**Do this:** Copy the data in full, from the line containing "Where should I" down to the line containing "(1146, 605)", offsetting every answer coordinate by +45. Leave out the pictures.

**Material:**
::::

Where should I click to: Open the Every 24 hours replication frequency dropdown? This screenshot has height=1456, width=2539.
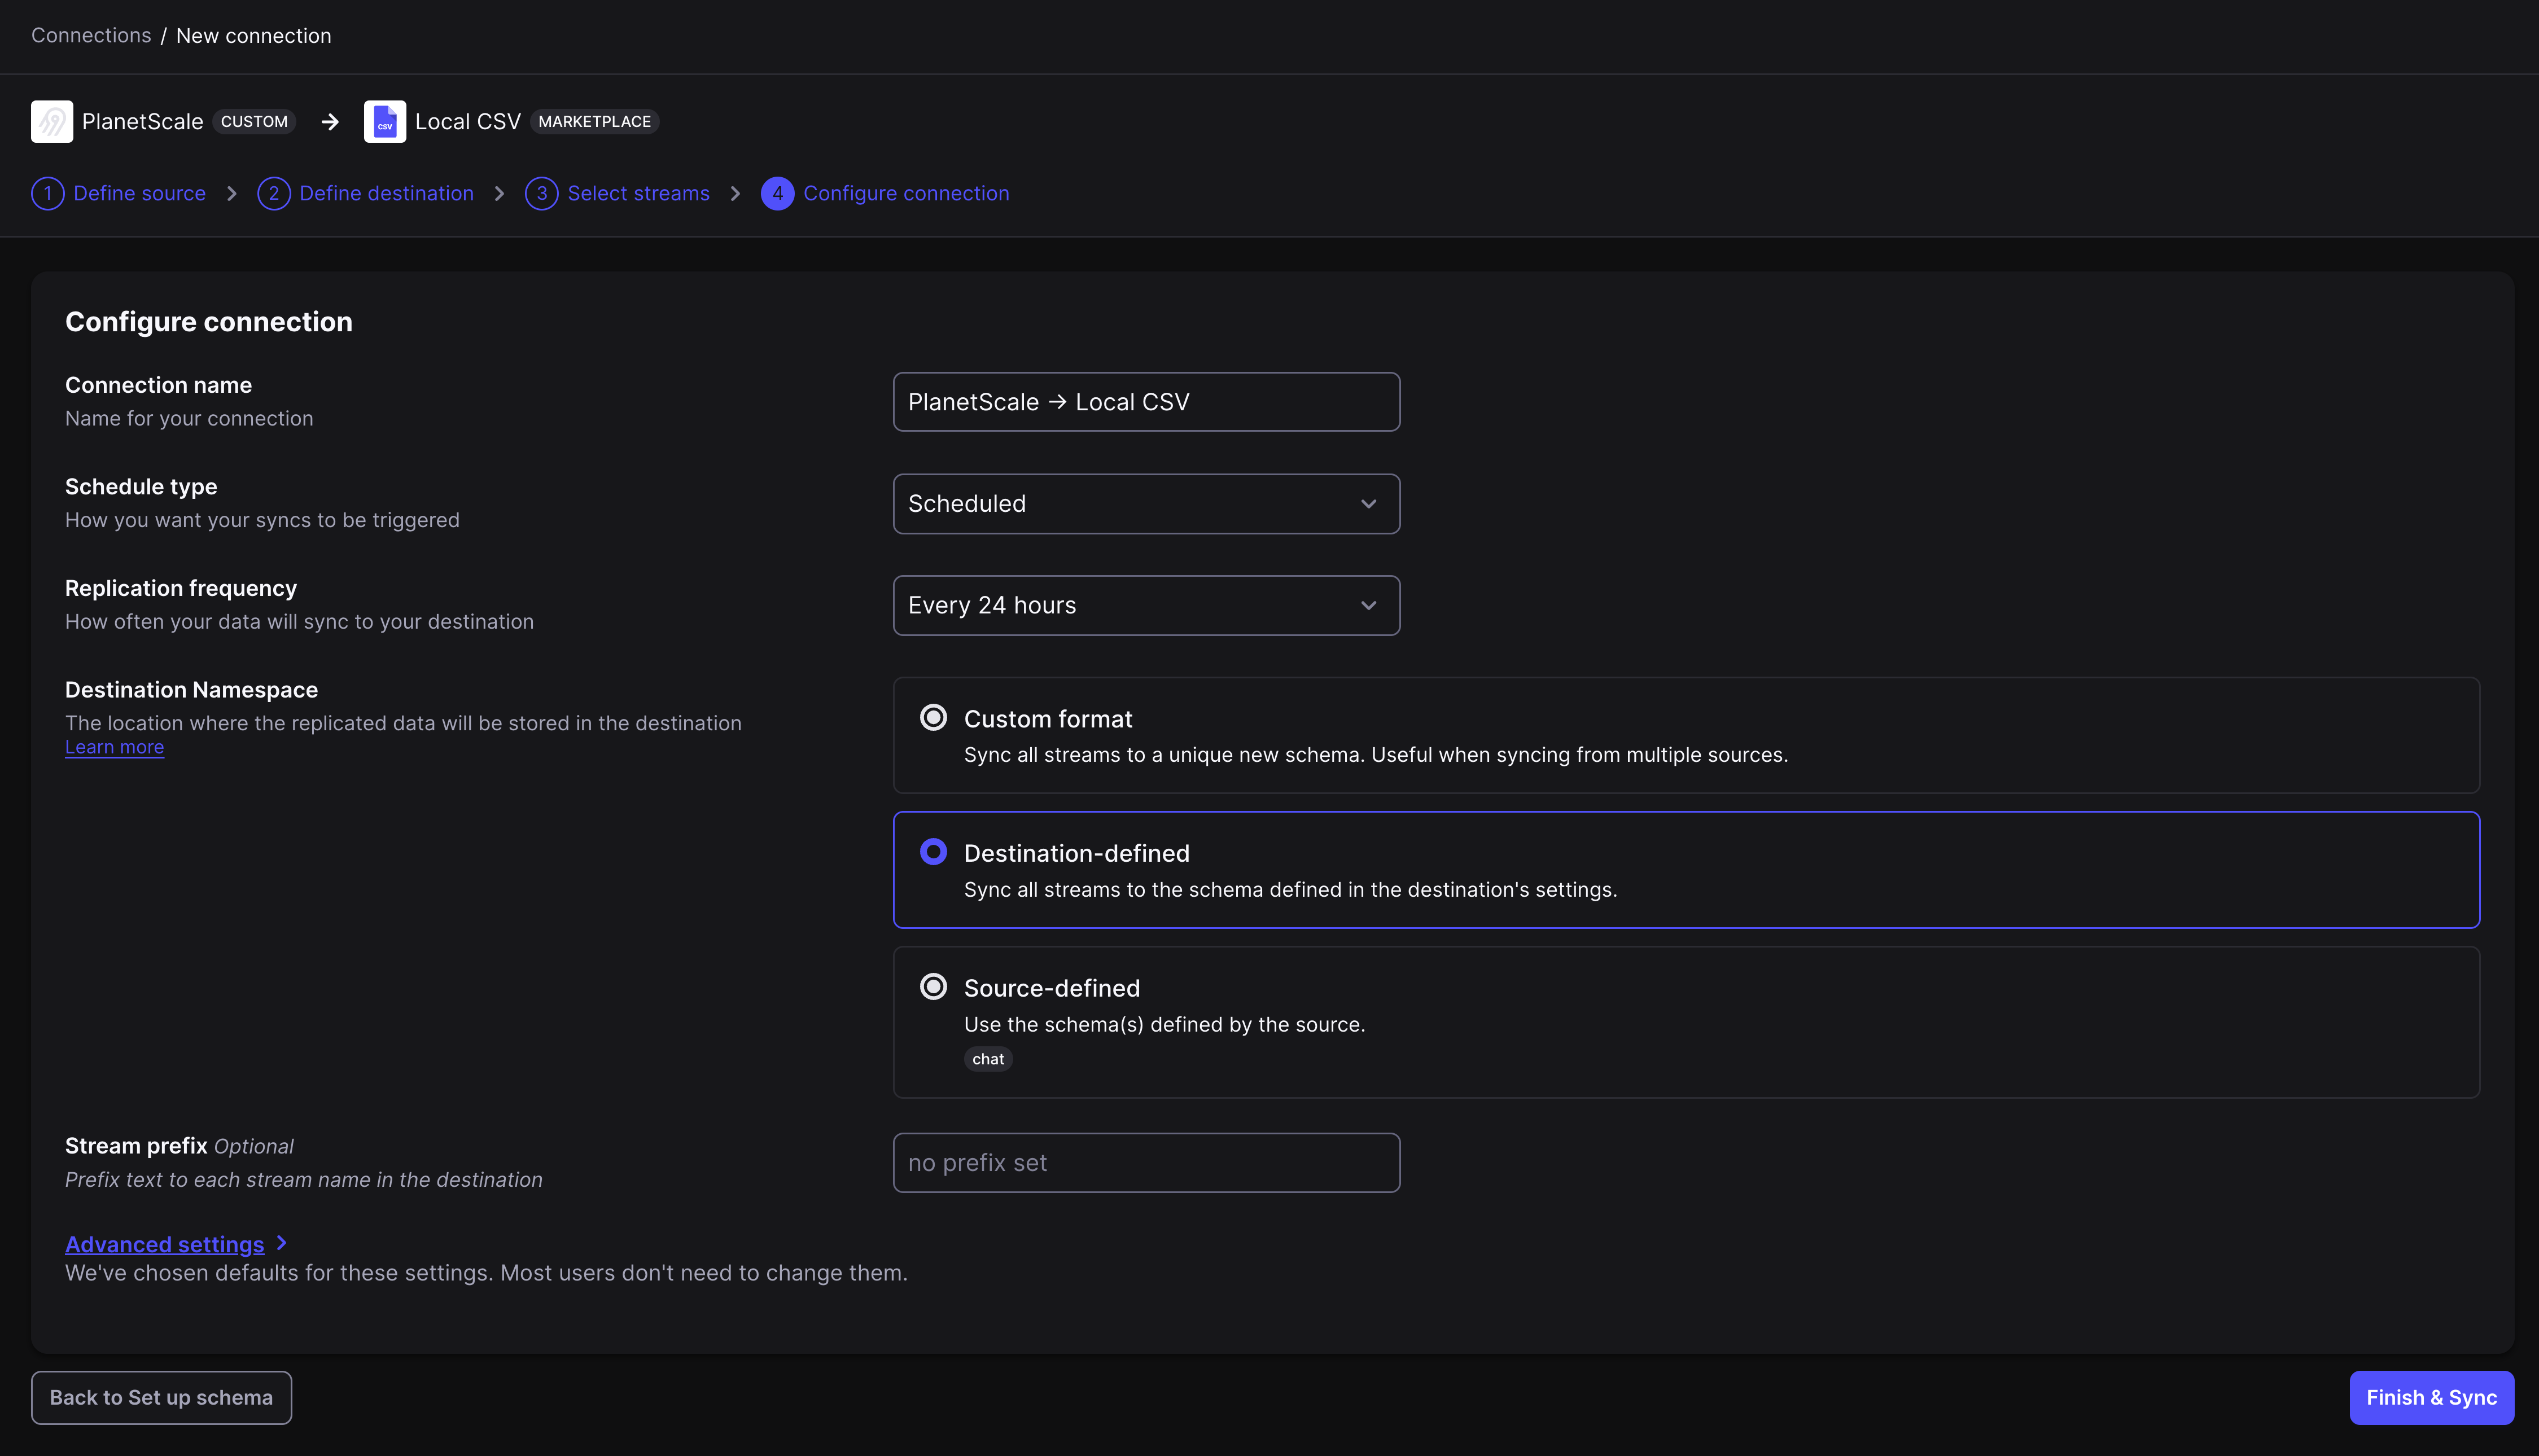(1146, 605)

::::

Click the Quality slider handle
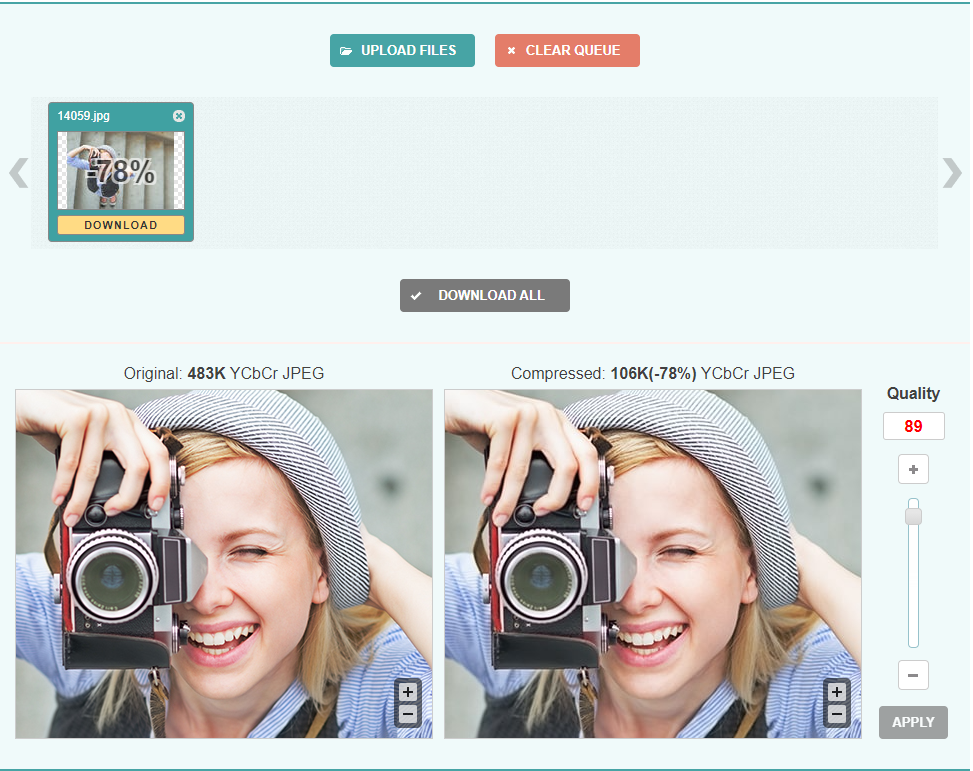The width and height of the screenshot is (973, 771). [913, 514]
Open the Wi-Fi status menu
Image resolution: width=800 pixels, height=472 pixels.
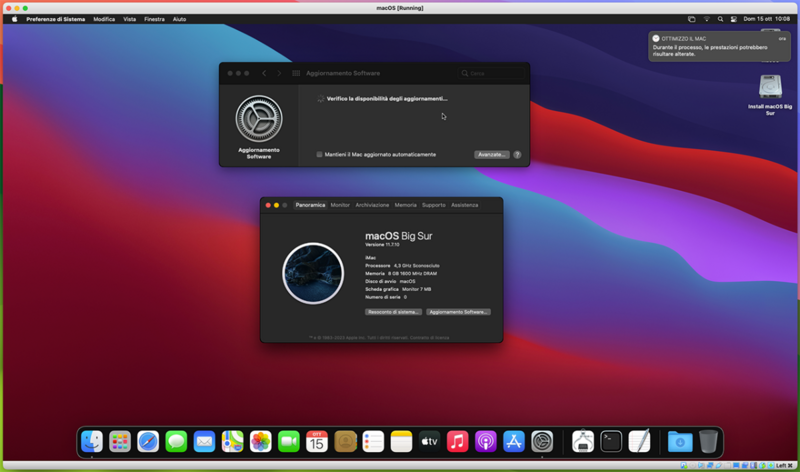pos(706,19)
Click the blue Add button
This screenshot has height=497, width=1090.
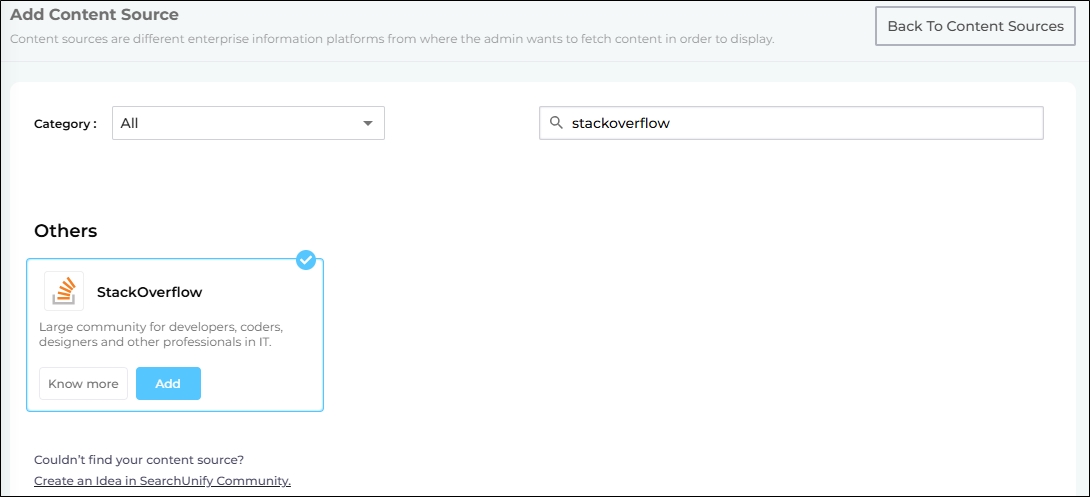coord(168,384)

::::

**Exercise answer:**
Where should I click to: Open the Every 24 hours replication frequency dropdown? This screenshot has height=1456, width=2539.
(1191, 650)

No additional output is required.